:: Task input
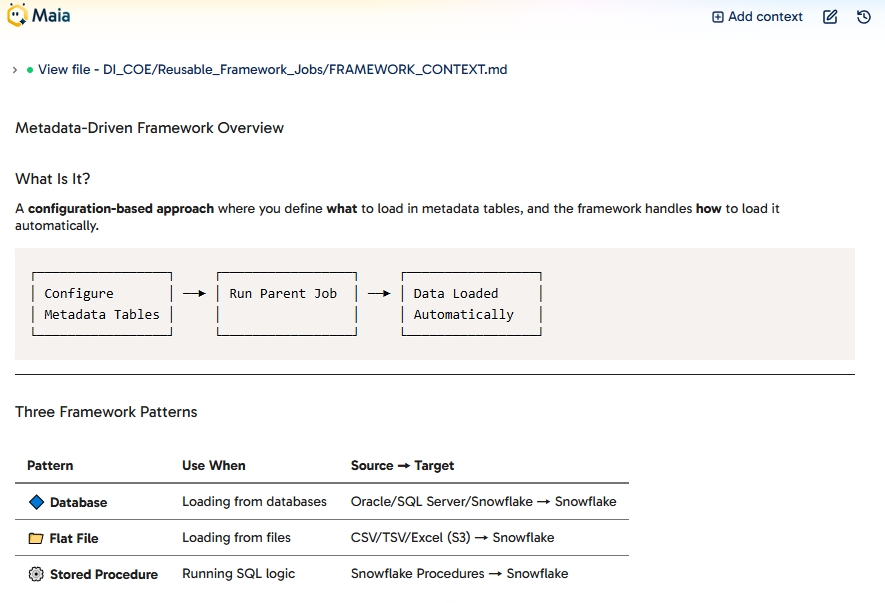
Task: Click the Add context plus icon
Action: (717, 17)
::::
:: Task input
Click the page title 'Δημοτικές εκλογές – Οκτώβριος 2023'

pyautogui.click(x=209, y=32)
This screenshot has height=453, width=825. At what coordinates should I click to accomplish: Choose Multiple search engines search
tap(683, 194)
::::
* Exercise aim: Revise the records starting with the line containing "This screenshot has" and continuing through the line containing "tap(683, 194)", replacing "Choose" with "Select" and leaving everything else unchanged. Provide only those lines.

* Answer to this task:
This screenshot has height=453, width=825. At what coordinates should I click to accomplish: Select Multiple search engines search
tap(683, 194)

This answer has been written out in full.